Work request
Reproduce the data in its entirety, exactly as supplied.

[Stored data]
****************************************

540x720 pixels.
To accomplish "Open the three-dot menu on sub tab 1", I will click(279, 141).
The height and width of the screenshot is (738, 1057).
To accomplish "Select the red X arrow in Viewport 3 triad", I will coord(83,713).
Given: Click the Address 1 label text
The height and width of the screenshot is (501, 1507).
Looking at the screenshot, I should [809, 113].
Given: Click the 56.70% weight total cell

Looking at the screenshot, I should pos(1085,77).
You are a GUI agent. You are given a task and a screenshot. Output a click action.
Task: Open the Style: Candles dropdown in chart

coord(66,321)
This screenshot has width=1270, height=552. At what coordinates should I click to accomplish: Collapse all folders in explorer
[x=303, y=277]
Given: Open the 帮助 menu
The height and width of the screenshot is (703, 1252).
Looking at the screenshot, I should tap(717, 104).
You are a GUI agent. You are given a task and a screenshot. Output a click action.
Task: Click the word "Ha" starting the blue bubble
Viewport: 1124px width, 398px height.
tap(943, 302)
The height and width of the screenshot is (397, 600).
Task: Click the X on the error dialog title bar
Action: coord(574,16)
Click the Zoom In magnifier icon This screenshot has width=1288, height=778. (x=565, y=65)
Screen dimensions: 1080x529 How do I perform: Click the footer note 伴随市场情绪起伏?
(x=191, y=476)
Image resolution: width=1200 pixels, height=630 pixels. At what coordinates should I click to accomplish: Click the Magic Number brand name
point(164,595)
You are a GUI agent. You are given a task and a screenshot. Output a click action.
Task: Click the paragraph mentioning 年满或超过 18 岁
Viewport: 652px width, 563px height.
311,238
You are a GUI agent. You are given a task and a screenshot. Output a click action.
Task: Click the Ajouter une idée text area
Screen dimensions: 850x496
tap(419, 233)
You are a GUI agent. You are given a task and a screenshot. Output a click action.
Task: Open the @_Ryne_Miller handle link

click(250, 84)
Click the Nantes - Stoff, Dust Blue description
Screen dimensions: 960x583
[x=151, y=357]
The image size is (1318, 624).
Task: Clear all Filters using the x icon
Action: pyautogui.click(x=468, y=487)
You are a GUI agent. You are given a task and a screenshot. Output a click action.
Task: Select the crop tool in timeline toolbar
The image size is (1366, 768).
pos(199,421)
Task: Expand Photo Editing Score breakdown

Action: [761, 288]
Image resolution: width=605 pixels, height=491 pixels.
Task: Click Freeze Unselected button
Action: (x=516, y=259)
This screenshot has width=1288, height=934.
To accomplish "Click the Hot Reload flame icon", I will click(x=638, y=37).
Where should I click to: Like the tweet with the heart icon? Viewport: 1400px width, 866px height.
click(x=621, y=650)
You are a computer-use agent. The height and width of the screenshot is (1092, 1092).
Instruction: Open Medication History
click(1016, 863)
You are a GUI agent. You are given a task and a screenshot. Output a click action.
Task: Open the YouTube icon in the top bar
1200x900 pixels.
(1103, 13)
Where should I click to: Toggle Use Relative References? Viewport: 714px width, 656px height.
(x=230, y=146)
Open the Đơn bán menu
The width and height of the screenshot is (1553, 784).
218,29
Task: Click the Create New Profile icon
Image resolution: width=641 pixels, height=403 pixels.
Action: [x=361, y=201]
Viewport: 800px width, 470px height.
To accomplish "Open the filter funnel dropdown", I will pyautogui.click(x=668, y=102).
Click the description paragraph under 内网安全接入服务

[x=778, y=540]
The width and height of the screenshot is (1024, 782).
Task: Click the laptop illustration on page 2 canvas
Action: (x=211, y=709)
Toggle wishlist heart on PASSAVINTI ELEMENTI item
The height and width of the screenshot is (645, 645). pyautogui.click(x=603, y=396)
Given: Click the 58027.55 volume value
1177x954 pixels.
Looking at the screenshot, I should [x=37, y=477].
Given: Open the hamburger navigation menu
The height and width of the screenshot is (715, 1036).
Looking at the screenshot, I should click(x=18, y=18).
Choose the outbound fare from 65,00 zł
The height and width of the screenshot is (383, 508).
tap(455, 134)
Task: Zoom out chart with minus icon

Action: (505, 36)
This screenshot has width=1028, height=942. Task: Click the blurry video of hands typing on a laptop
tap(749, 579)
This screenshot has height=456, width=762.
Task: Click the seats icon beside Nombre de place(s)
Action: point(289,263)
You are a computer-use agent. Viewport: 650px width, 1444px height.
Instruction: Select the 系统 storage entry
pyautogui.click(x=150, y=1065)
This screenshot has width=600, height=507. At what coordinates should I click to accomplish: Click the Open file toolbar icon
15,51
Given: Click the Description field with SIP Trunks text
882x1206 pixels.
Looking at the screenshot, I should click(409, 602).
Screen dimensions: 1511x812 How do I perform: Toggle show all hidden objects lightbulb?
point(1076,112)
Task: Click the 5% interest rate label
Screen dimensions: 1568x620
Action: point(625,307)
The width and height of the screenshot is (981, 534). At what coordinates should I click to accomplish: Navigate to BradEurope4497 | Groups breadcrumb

****************************************

Your solution
540x720 pixels.
To accomplish "Open the three-dot menu on sub tab 1", I will click(279, 141).
The height and width of the screenshot is (738, 1057).
To accomplish "Select the red X arrow in Viewport 3 triad", I will coord(83,713).
Given: Click the Address 1 label text
The height and width of the screenshot is (501, 1507).
Looking at the screenshot, I should [809, 113].
Given: Click the 56.70% weight total cell

Looking at the screenshot, I should pos(1085,77).
You are a GUI agent. You are given a task and a screenshot. Output a click action.
Task: Open the Style: Candles dropdown in chart

coord(66,321)
This screenshot has width=1270, height=552. At what coordinates should I click to accomplish: Collapse all folders in explorer
[x=303, y=277]
Given: Open the 帮助 menu
The height and width of the screenshot is (703, 1252).
Looking at the screenshot, I should tap(717, 104).
You are a GUI agent. You are given a task and a screenshot. Output a click action.
Task: Click the word "Ha" starting the blue bubble
Viewport: 1124px width, 398px height.
tap(943, 302)
The height and width of the screenshot is (397, 600).
Task: Click the X on the error dialog title bar
Action: coord(574,16)
Click the Zoom In magnifier icon This screenshot has width=1288, height=778. (x=565, y=65)
Screen dimensions: 1080x529 How do I perform: Click the footer note 伴随市场情绪起伏?
(x=191, y=476)
Image resolution: width=1200 pixels, height=630 pixels. At what coordinates should I click to accomplish: Click the Magic Number brand name
point(164,595)
You are a GUI agent. You are given a task and a screenshot. Output a click action.
Task: Click the paragraph mentioning 年满或超过 18 岁
Viewport: 652px width, 563px height.
311,238
You are a GUI agent. You are given a task and a screenshot. Output a click action.
Task: Click the Ajouter une idée text area
Screen dimensions: 850x496
tap(419, 233)
You are a GUI agent. You are given a task and a screenshot. Output a click action.
Task: Open the @_Ryne_Miller handle link

click(250, 84)
Click the Nantes - Stoff, Dust Blue description
Screen dimensions: 960x583
[x=151, y=357]
The image size is (1318, 624).
Task: Clear all Filters using the x icon
Action: pyautogui.click(x=468, y=487)
You are a GUI agent. You are given a task and a screenshot. Output a click action.
Task: Select the crop tool in timeline toolbar
The image size is (1366, 768).
pos(199,421)
Task: Expand Photo Editing Score breakdown

Action: [761, 288]
Image resolution: width=605 pixels, height=491 pixels.
Task: Click Freeze Unselected button
Action: (x=516, y=259)
This screenshot has width=1288, height=934.
To accomplish "Click the Hot Reload flame icon", I will click(x=638, y=37).
Where should I click to: Like the tweet with the heart icon? Viewport: 1400px width, 866px height.
click(x=621, y=650)
You are a computer-use agent. The height and width of the screenshot is (1092, 1092).
Instruction: Open Medication History
click(1016, 863)
You are a GUI agent. You are given a task and a screenshot. Output a click action.
Task: Open the YouTube icon in the top bar
1200x900 pixels.
(1103, 13)
Where should I click to: Toggle Use Relative References? Viewport: 714px width, 656px height.
(x=230, y=146)
Open the Đơn bán menu
The width and height of the screenshot is (1553, 784).
218,29
Task: Click the Create New Profile icon
Image resolution: width=641 pixels, height=403 pixels.
Action: [x=361, y=201]
Viewport: 800px width, 470px height.
To accomplish "Open the filter funnel dropdown", I will pyautogui.click(x=668, y=102).
Click the description paragraph under 内网安全接入服务

[x=778, y=540]
The width and height of the screenshot is (1024, 782).
Task: Click the laptop illustration on page 2 canvas
Action: (x=211, y=709)
Toggle wishlist heart on PASSAVINTI ELEMENTI item
The height and width of the screenshot is (645, 645). pyautogui.click(x=603, y=396)
Given: Click the 58027.55 volume value
1177x954 pixels.
Looking at the screenshot, I should [x=37, y=477].
Given: Open the hamburger navigation menu
The height and width of the screenshot is (715, 1036).
Looking at the screenshot, I should click(x=18, y=18).
Choose the outbound fare from 65,00 zł
The height and width of the screenshot is (383, 508).
tap(455, 134)
Task: Zoom out chart with minus icon

Action: (505, 36)
This screenshot has width=1028, height=942. Task: Click the blurry video of hands typing on a laptop
tap(749, 579)
This screenshot has height=456, width=762.
Task: Click the seats icon beside Nombre de place(s)
Action: point(289,263)
You are a computer-use agent. Viewport: 650px width, 1444px height.
Instruction: Select the 系统 storage entry
pyautogui.click(x=150, y=1065)
This screenshot has width=600, height=507. At what coordinates should I click to accomplish: Click the Open file toolbar icon
15,51
Given: Click the Description field with SIP Trunks text
882x1206 pixels.
Looking at the screenshot, I should click(409, 602).
Screen dimensions: 1511x812 How do I perform: Toggle show all hidden objects lightbulb?
point(1076,112)
Task: Click the 5% interest rate label
Screen dimensions: 1568x620
Action: point(625,307)
The width and height of the screenshot is (981, 534). At what coordinates should I click to accomplish: Navigate to BradEurope4497 | Groups breadcrumb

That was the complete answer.